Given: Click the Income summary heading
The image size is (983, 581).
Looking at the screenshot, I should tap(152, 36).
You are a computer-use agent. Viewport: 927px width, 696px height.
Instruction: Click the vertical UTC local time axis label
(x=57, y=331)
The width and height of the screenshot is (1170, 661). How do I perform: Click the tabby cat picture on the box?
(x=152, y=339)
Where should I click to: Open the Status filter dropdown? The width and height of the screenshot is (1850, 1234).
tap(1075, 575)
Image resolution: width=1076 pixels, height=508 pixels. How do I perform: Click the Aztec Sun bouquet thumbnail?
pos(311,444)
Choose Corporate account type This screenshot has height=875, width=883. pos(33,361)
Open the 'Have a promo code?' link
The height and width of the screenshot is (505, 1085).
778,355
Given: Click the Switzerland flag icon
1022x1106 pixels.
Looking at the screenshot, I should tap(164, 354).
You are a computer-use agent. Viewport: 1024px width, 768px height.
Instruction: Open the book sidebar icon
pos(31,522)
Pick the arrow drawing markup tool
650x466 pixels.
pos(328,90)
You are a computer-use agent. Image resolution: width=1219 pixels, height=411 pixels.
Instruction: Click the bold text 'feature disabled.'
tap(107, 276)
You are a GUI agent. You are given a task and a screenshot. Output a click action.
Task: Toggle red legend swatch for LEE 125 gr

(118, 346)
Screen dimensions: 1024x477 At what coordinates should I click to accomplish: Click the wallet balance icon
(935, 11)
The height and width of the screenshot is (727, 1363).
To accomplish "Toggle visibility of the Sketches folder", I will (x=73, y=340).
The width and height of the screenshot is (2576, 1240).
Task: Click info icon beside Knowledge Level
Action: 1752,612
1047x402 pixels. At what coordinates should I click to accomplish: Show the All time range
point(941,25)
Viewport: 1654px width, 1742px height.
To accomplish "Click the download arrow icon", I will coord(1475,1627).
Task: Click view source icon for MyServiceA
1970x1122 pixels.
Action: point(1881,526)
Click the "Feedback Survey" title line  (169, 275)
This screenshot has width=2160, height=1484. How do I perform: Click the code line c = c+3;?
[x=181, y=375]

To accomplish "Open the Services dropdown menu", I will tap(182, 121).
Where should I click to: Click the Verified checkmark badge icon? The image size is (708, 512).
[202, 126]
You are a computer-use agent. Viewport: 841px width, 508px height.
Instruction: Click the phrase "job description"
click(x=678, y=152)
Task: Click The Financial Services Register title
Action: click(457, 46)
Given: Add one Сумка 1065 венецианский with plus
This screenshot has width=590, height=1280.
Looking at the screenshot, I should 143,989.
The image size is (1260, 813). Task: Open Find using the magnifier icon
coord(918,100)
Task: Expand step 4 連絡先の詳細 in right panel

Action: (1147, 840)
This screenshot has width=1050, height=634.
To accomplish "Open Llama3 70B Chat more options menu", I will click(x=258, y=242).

---

- Stated exercise: Return the listing from its first line through the line containing "(x=152, y=339)" as a JSON array of strings, one string per line. Omit blank lines.

- Exercise output:
[
  "Given: Click the Income summary heading",
  "The image size is (983, 581).",
  "Looking at the screenshot, I should tap(152, 36).",
  "You are a computer-use agent. Viewport: 927px width, 696px height.",
  "Instruction: Click the vertical UTC local time axis label",
  "(x=57, y=331)",
  "The width and height of the screenshot is (1170, 661). How do I perform: Click the tabby cat picture on the box?",
  "(x=152, y=339)"
]